Jakarta, CoreNews.id — Industri penerbangan nasional saat ini dicatat dibebani dengan biaya tinggi. Biaya tinggi tersebut berasal dari operasional maupun non-operasional penerbangan. Biaya tinggi dari operasional penerbangan misalnya adalah harga avtur yang lebih tinggi dibanding negara tetangga, adanya antrian pesawat di darat untuk terbang dan di udara untuk mendarat yang berpotensi boros bahan bakar, biaya kebandarudaraan, dan layanan navigasi penerbangan. Selain itu, biaya layanan kebandarudaraan bagi penumpang (Passenger Service Charge/PSC) dicatat dimasukkan dalam komponen harga tiket sehingga membuat harga tiket pesawat terlihat lebih tinggi.

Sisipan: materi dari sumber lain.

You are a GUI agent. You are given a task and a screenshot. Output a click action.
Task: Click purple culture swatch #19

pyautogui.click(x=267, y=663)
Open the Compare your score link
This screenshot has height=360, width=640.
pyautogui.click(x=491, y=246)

Sementara itu biaya tinggi dari non-operasional penerbangan misalnya adalah adanya berbagai pajak dan bea masuk yang diterapkan secara berganda. Padahal di negara lain pajak dan bea tersebut tidak ada. Pajak di sini misalnya pajak untuk avtur, pajak dan bea untuk pesawat dan suku cadangnya seperti bea masuk, PPh impor, PPN dan PPN BM suku cadang, sampai dengan PPN untuk tiket pesawat.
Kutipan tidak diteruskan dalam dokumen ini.